● **Directions for this task**:
Leaving out only the pictures, write out all the entries exactly.
---
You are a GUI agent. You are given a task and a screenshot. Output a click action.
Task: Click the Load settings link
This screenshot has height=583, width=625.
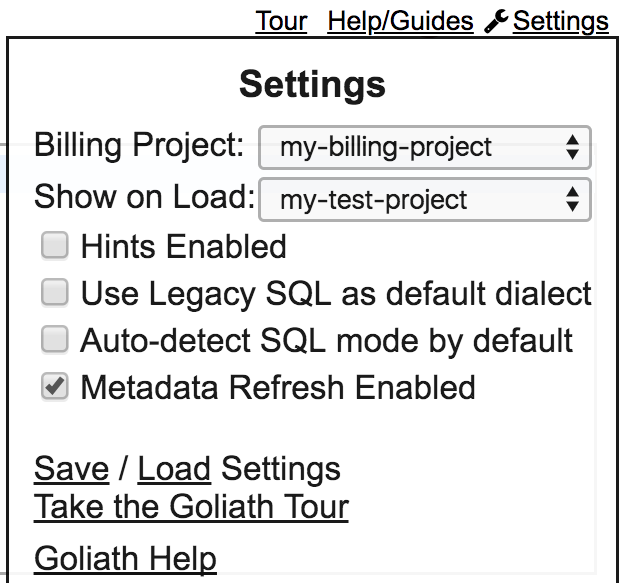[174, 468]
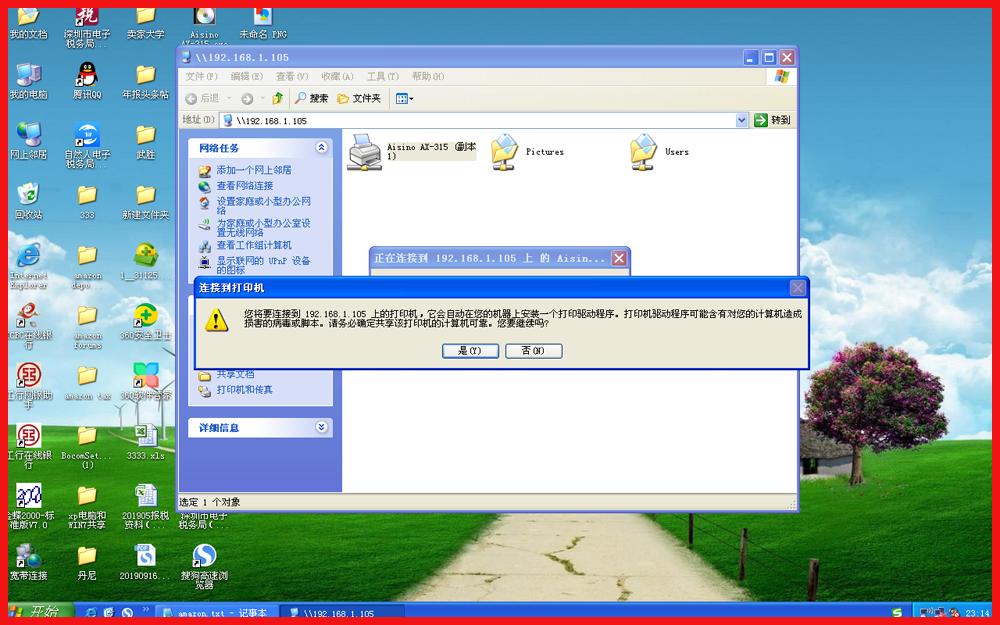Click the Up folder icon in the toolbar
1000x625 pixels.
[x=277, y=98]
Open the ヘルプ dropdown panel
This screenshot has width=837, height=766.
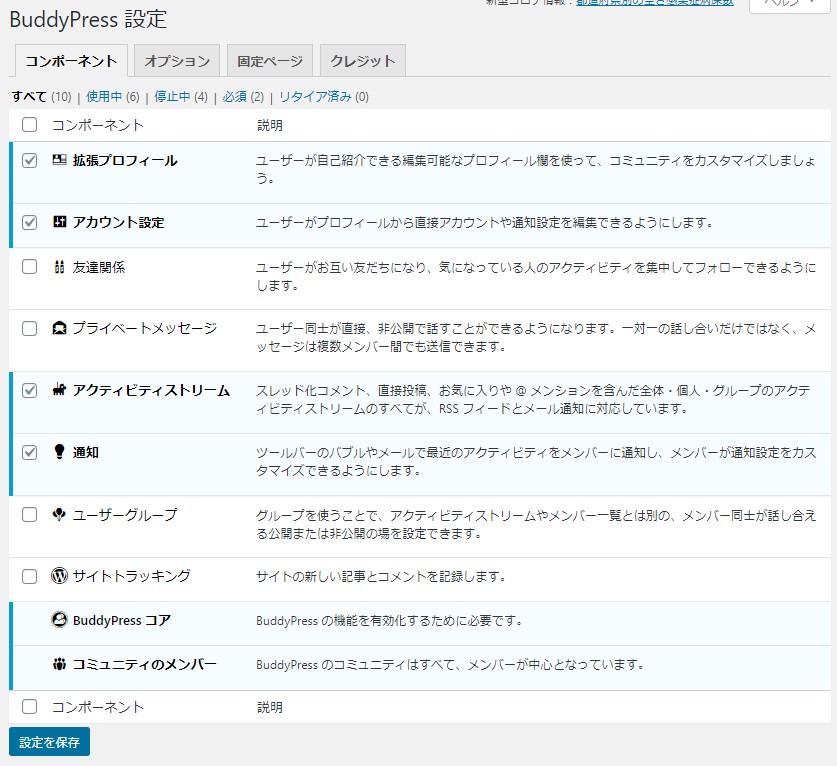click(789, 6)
---
● **Reply to the task**:
You are a GUI agent. You are given a task and a screenshot. Output a click action.
Task: Click the Load settings link
This screenshot has height=583, width=625.
[174, 468]
Click the Up folder icon in the toolbar
1000x625 pixels.
[x=277, y=98]
Open the ヘルプ dropdown panel
This screenshot has width=837, height=766.
click(789, 6)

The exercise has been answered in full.